Expectativa é que acordo seja primeiro passo para criação de universidade indígena no local, em Rondônia

Foto: Antônio Scarpinetti Foto: Antônio Scarpinetti

Da Unicamp

A Unicamp firmou um acordo de cooperação com o povo indígena Paiter Suruí, localizado no município de Cacoal, estado de Rondônia. Com a cooperação será possível o estabelecimento das bases de trabalho conjunto para a realização de cursos de educação superior no território Paiter Suruí, voltados para as sociedades indígenas.

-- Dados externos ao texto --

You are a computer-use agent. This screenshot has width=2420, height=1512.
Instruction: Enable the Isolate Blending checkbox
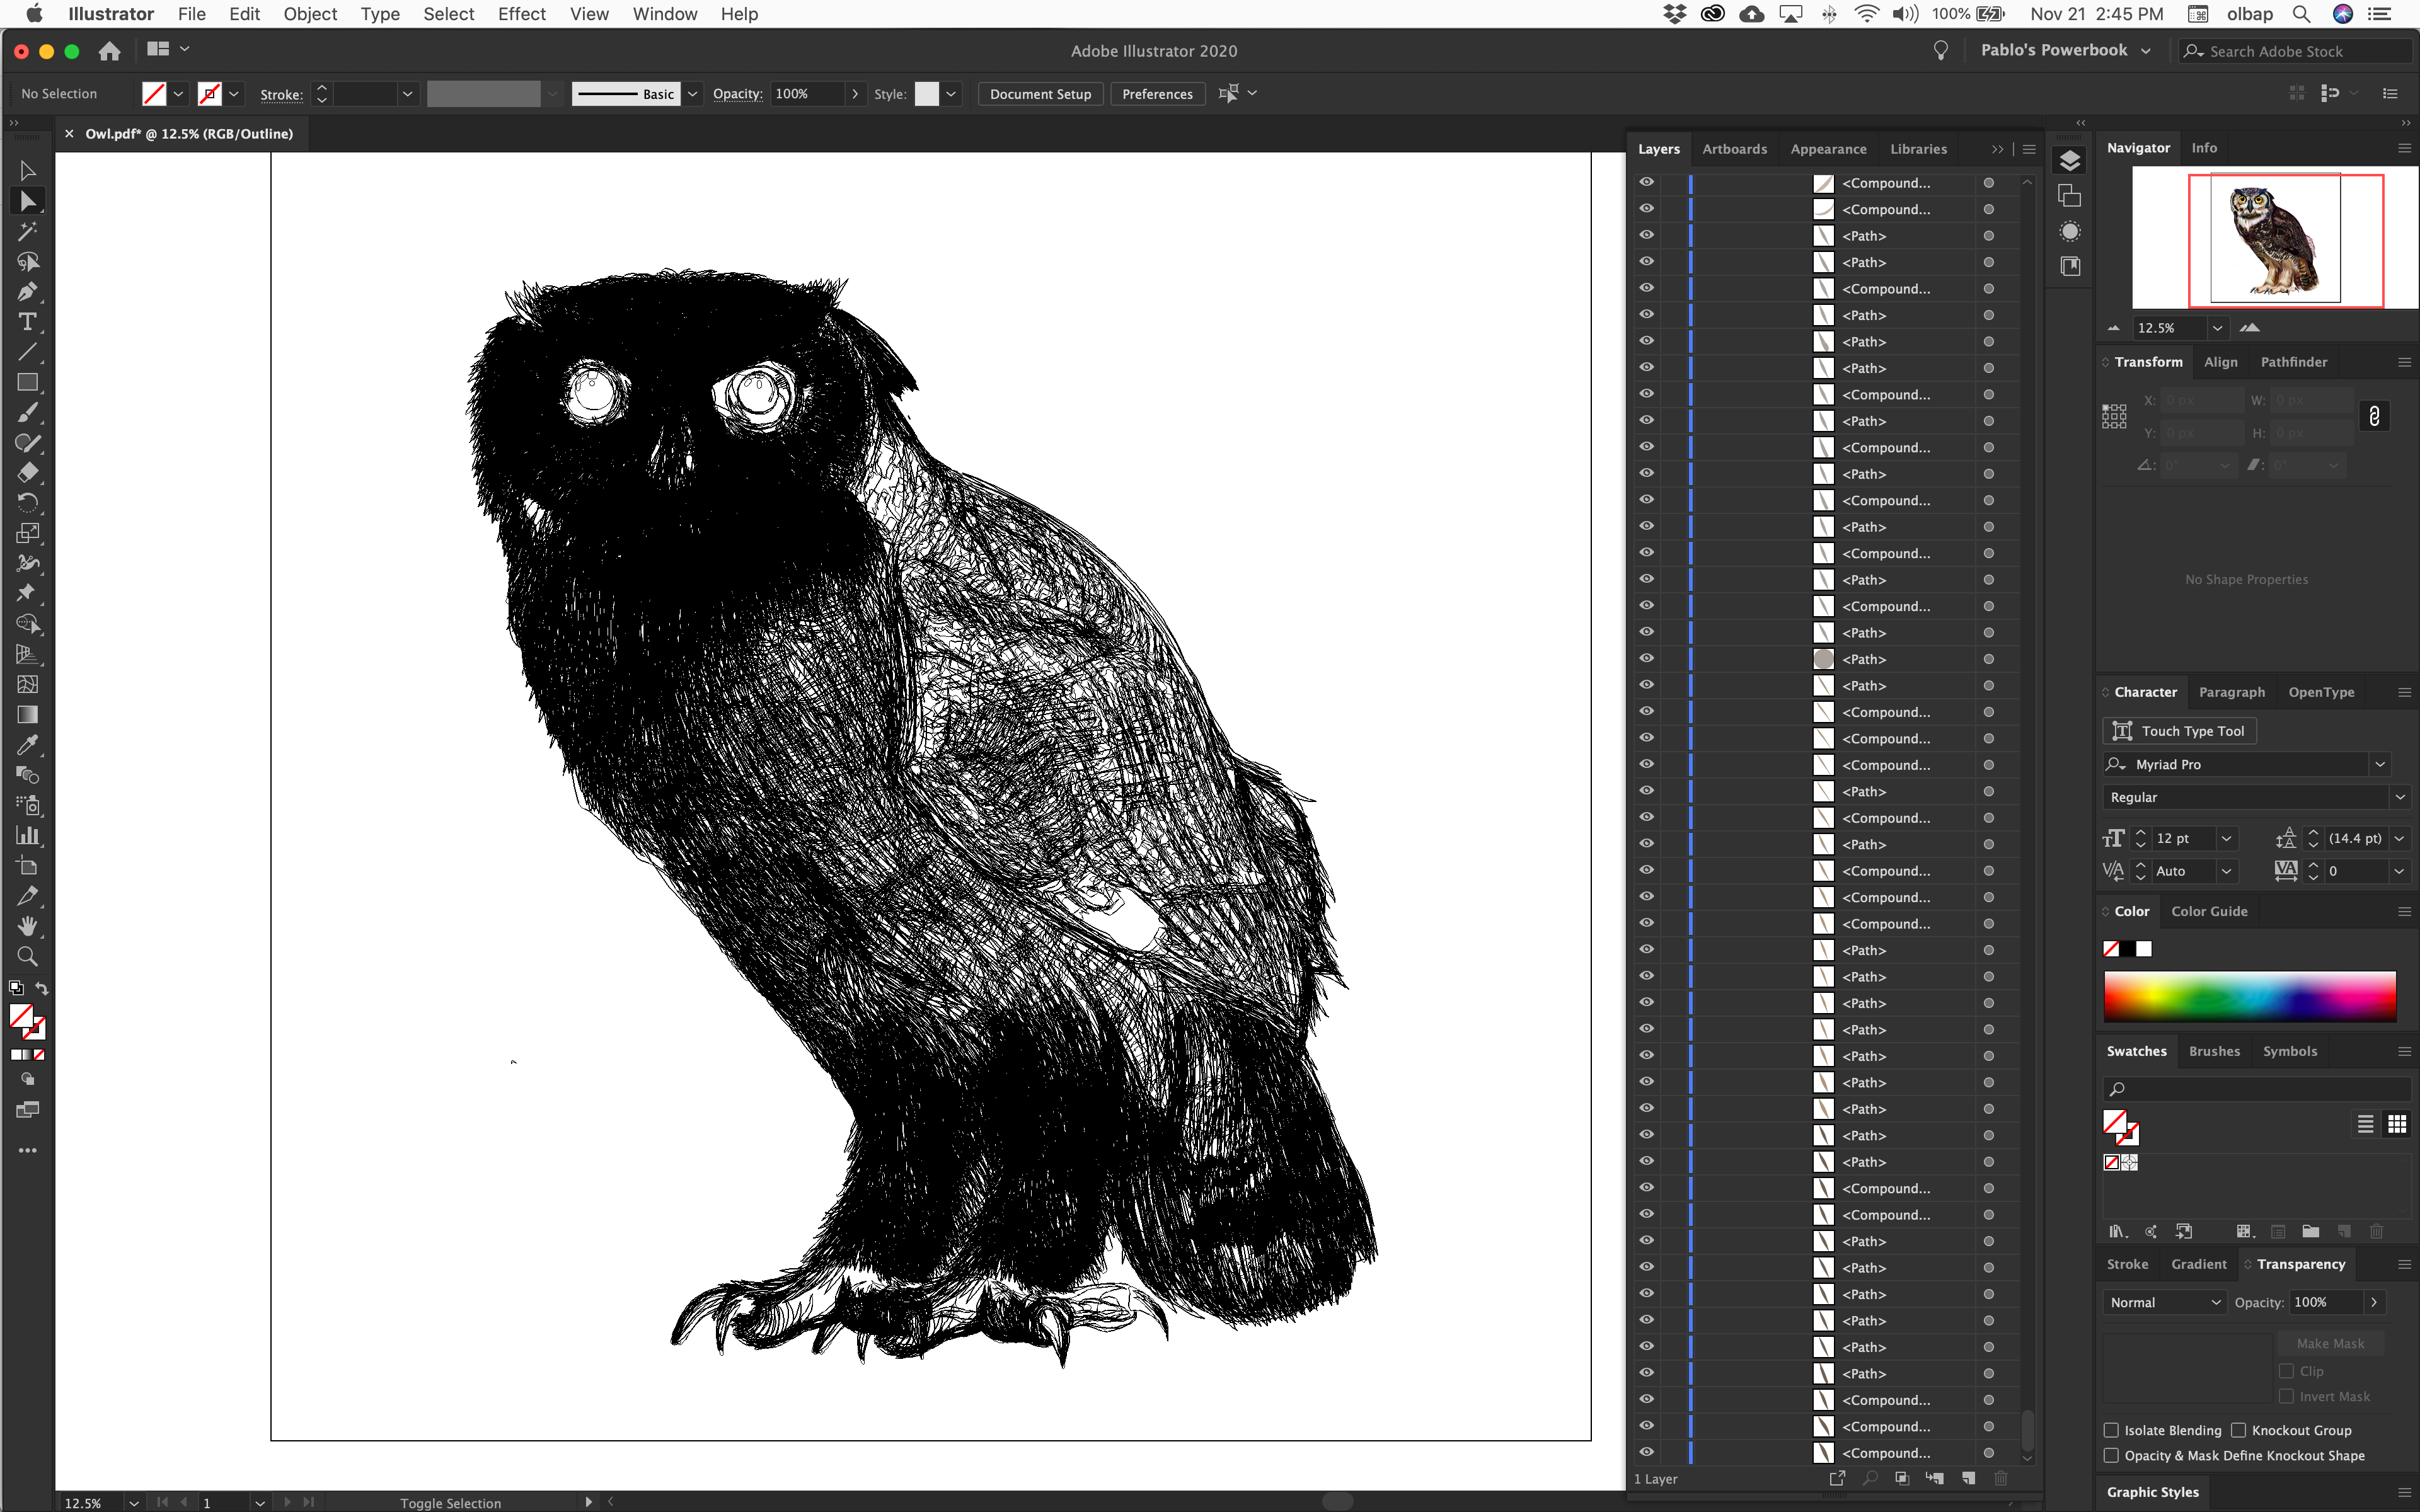[x=2111, y=1430]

O acordo foi assinado pelo reitor da Unicamp José Tadeu Jorge e pelo cacique Almir Narayamoga Suruí, líder maior do povo Paiter Suruí e doutor honoris causa pela Universidade Federal de Rondônia.

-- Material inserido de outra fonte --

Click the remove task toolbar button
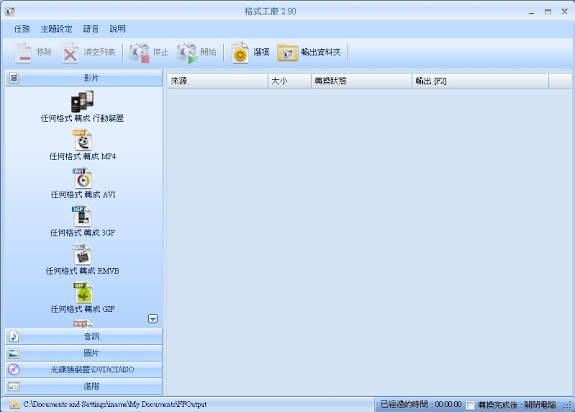 (33, 53)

Conforme o cacique Almir Suruí, a expectativa é que, a partir do acordo, seja possível a criação, no futuro, de uma universidade indígena no território Paiter Suruí. O líder indígena também ressaltou a importância da cooperação no sentido de capacitar o povo Paiter Suruí para fazer a gestão do seu território, composto por 148 mil hectares de floresta.  Atualmente, vivem no território aproximadamente 1400 pessoas. O primeiro registro de contato com não indígenas aconteceu há 46 anos.

“Esta cooperação é muito importante para o nosso povo. Ela vai possibilitar uma abertura para que tenhamos acesso ao ensino superior de qualidade, com o objetivo de preparar o nosso povo para fazer a gestão do território. Pretendemos levar vários cursos superiores de interesse do povo para o nosso território. Dentro de um plano de 50 anos, nós queremos implementar uma universidade indígena. E esses mesmos professores da Unicamp que estarão no nosso território por meio do acordo de cooperação vão contribuir para criarmos políticas pedagógicas para esta universidade indígena”, explicou o cacique.

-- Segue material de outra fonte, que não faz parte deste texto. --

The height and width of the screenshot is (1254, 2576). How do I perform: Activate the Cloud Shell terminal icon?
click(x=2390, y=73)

Para o reitor da Unicamp, José Tadeu Jorge, o acordo deverá contribuir para a preservação da cultura indígena, enriquecendo, ao mesmo tempo, os saberes da Unicamp. “A preservação da cultura indígena e a possibilidade de interação dessa cultura com a universidade tem muito a enriquecer a Unicamp. Essa parceria vai permitir que a Universidade contribua da melhor forma com o conhecimento que gera para que os indígenas possam manter os seus hábitos culturais, disseminar essa cultura e poderem avançar naquilo que entenderem ser mais adequado para o desenvolvimento das suas tribos”, considerou Tadeu Jorge.